Tumour hypoxia occurs when rapidly growing malignancies outstrip oxygen (and nutrient) supply. These hypoxic conditions trigger adaptive metabolic and genomic mutations within the cancer. Clinically, these mutations lead to cancers which are highly aggressive and treatment resistant. Therefore, patients with oesophagogastric cancers displaying high degrees of hypoxia have a considerably poorer prognosis. Reassuringly, there are emerging treatment options available. The adaptive pathways triggered by hypoxia offer unique opportunities for personalized and targeted oncological therapies to improve clinical outcomes in this patient cohort. However, for these therapies to be effective, it is vital patients with hypoxic tumours can be identified.
There are currently no established methods for identifying hypoxic tumours in oesophagogastric cancer patients. Whilst biomarker candidates have been identified, these require invasive biopsies and are limited in terms of repeatability, and therefore clinical applicability. There is hope in developing non-invasive hypoxic imaging, however considerable validation work is required prior to their clinical introduction for oesophagogastric patients.
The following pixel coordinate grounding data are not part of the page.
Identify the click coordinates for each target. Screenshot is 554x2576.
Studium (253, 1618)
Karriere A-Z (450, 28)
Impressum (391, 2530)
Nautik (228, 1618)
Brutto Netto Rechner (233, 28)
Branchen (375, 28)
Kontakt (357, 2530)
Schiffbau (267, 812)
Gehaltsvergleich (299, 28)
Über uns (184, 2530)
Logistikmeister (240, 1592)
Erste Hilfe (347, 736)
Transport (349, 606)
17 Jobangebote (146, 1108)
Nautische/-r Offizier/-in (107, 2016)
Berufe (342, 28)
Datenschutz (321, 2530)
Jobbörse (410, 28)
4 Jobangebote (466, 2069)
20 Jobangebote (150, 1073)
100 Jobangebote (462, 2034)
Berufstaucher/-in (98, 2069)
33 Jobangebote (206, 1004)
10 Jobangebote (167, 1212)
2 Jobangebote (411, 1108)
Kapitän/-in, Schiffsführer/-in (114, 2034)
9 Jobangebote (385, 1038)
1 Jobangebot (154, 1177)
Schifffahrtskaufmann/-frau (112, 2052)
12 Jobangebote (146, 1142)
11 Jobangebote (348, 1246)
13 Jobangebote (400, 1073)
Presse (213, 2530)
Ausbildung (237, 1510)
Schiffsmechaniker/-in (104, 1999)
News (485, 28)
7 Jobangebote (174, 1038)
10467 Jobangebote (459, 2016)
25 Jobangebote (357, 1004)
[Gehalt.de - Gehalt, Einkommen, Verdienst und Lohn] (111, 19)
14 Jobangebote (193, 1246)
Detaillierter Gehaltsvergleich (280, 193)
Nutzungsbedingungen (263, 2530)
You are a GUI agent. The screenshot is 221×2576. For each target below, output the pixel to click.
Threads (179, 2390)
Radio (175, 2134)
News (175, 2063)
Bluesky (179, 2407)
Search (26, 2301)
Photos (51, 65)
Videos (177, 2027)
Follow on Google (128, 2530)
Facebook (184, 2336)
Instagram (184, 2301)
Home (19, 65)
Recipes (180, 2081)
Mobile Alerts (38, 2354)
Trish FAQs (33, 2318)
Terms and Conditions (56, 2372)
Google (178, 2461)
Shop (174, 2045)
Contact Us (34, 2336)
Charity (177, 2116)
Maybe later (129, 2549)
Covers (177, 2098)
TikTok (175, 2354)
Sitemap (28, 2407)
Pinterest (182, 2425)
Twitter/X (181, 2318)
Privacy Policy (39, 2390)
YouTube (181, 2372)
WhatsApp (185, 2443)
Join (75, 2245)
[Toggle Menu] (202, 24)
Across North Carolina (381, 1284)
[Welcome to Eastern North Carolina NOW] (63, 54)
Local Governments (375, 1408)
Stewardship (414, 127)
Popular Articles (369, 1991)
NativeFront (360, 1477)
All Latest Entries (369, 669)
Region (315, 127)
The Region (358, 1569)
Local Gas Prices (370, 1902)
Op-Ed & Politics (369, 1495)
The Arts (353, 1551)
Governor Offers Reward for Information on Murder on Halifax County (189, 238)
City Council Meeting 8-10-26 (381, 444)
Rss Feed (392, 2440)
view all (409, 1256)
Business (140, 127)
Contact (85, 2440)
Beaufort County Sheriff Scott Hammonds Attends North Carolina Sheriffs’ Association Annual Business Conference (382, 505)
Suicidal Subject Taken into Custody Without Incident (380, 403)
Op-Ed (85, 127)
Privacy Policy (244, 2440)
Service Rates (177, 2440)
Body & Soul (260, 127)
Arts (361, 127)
Volatile Organic Compounds and Breath:
The Hanna Group at Imperial College London has developed a non-invasive breath test for the diagnosis of oesophagogastric adenocarcinoma through the detection of exhaled Volatile Organic Compounds (VOCs). This was validated in a multi-centre NIHR-funded clinical study that demonstrated 80% sensitivity and 81% specificity. In parallel with this work, the exhalation kinetics and molecular drivers of VOCs in oesophagogastric adenocarcinoma have also been investigated. It has been understood that the VOCs that can be detected in blood, breath, urine, and saliva are a representation of the metabolic and microbiotic changes that occur in the tumour and its microenvironment.
Rationale for Study:
There is a clear unmet need for a dynamic non-invasive test to identify patients suffering with hypoxic oesophagogastric tumours. By adapting the breath test model, it is believed that patients with hypoxic tumours can be effectively detected. This creates the opportunity to offer targeted oncological therapies for these patients. Furthermore, the reproducibility and patient acceptability make a breath test an ideal testing method for dynamic hypoxia monitoring .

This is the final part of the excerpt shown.